この領域の中にモノを入れると、一辺5cmの透明な立方体、あるいはそれが集合してできたものだと認識されてしまう。
これは領域外から観測しても同様。
領域内のモノが運動しても、「立方体の位置が変わっている」とのみ認識され、物体の運動として知覚することはできない。
この認識異常は相当強固なものであり、五感だけでなくあらゆる観測機器を通しても解除されない。
物体を領域内へ入れた瞬間から連続的に認識異常が進行していき、15分後には完全に立方体としか認識できなくなるが、領域内から出せばすぐに解除される。
この特異性のためにSCP-1046-JP内はすべてが立方体で構成されているように見えるが、実際には普通の森林が存在しているため、内部の「立方体」を外に持ち出すと「草木や石」として正しく認識されるようになる。
特別収容プロトコル
- SCP-1046-JPの周囲2kmに隔壁を設置し、カメラと機動部隊-5(墓守)により一般人が入らないように監視する。
- 特異性に曝露することを防ぐため、塀内部への侵入にはクリアランスレベル2以上の職員の許可が必要。

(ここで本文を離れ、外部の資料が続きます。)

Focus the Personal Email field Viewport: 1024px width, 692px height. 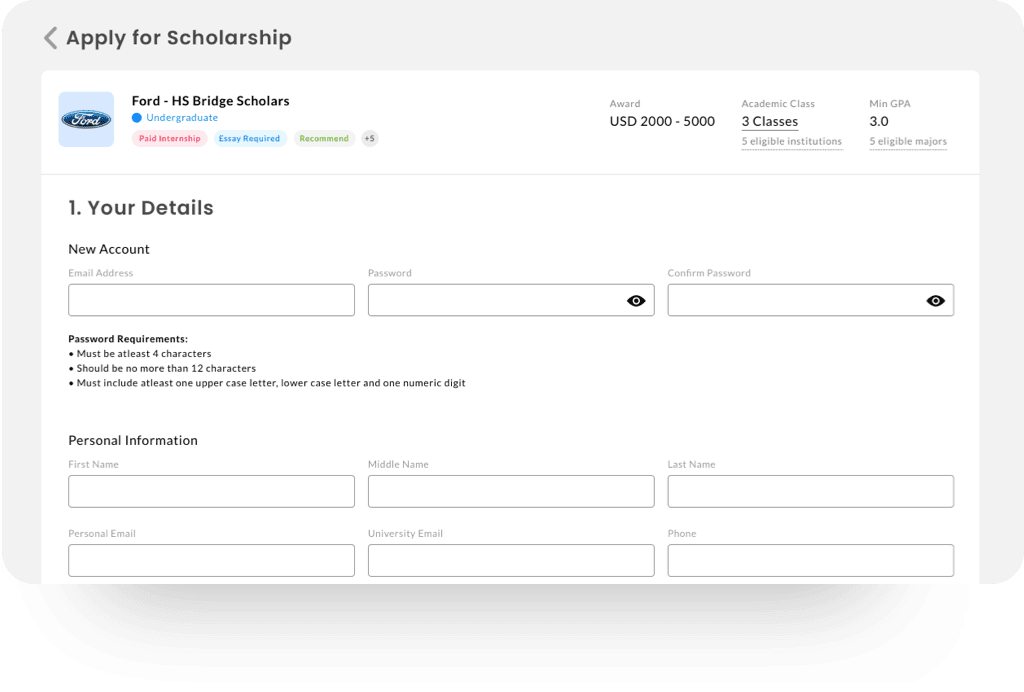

- SCP-1046-JPに一般人が接近したらカバーストーリー『絶滅危惧種の保護区』によって退去させる。内部に侵入されてしまったら、確保した後Aクラス記憶処理を行って解放。
収容経緯
SCP-1046-JPは19██/██/██、別のオブジェクトの探索を行っていた機動部隊により「あらゆるものが立方体で構成された森」として発見された。この特異性の範囲が判明するとともに、発足した機動部隊-5(“墓守”)が中心と予測される位置に探索に向かった結果[データ削除済]。
実験記録
実験記録1046-JP-1
対象: ボールペン1本
目的: SCP-1046-JPの特異性の解明
実施方法: ボールペンをSCP-1046-JP内に侵入させる。
結果: ボールペンはSCP-1046-JP内に入った瞬間から立方体としても認識される様になり、約15分後にはボールペンとして認識する事が不可能になった。

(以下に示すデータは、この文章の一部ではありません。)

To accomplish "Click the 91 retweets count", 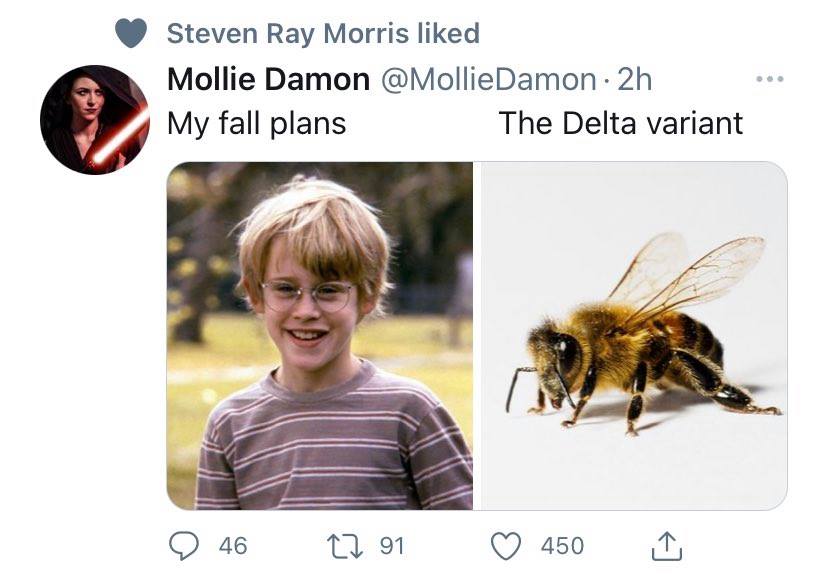I will click(392, 545).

この時、ボールペンを観測していたカメラ全てと研究員全員が同じ認識異常の影響を受けていたことから、「観測する側」ではなく物品そのものを対象とした異常性であることが示唆された。
実験記録1046-JP-2
対象: ヘルメット1つ
目的: SCP-1046-JPの特異性の解明
実施方法: ヘルメットをSCP-1046-JP内部に侵入させて経過を観察する。
結果: ヘルメットはおよそ30個の立方体の集合体として認識されるようになった。
対象が大きい場合は前述の「立方体」の集合として認識される。
実験記録1046-JP-3
対象: SCP-1046-JP内に初期収容時から存在する物品
目的: SCP-1046-JPの特異性の解明
実施方法: SCP-1046-JP内の対象をサンプリングし、範囲外にて調査する。
結果: SCP-1046-JP外へ搬出するとともに、対象は周辺地域に自生する種の植物として認識されるようになった。成分分析やDNAの調査では対象に異常性は確認できなかった。対象をSCP-1046-JP内に戻すと、約15分をかけて立方体と認識されるようになった。

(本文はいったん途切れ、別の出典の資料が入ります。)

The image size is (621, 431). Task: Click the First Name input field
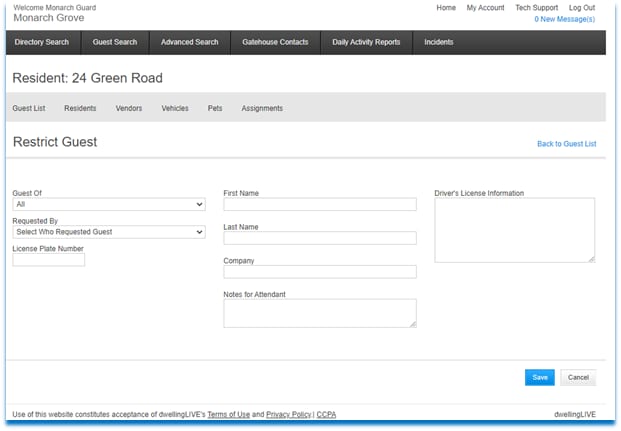[320, 204]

一度異常性に曝露した後に持ち出し、再び領域内に入れても特に認識異常の効果に変化はない模様。
ちなみにサンプリングの時には「草を引き抜く」という感覚は無く、「立方体を持ち上げる」としか感じられなかった。このことから、視覚だけでなくその他諸々全ての認識が書き換えられていることが分かる。
実験記録1046-JP-4
対象: ネコ(Felis catus)
目的: SCP-1046-JPの特異性の解明
実施方法: ネコをケージに入れた状態でSCP-1046-JP内に侵入させて経過を観察する。
結果: 暴露後ネコは多数の立方体が集合した実体として認識された。立方体はおおよそネコをかたどっており、ネコに準じた様々な姿勢を取っていたが動作として認識する事はできず、鳴き声や臭気なども観測できなかった。
ネコをかたどってはいるが、動作や鳴き声、臭いなどの「ネコらしい」モノはすべて認識されなくなってしまう。
実験記録1046-JP-5
対象: ネコ、D-1046-JP-1
目的: SCP-1046-JPの特異性の解明
実施方法: SCP-███-JPの特異性によりネコを認識できないDクラス職員に、SCP-1046-JP内の猫を観察させる。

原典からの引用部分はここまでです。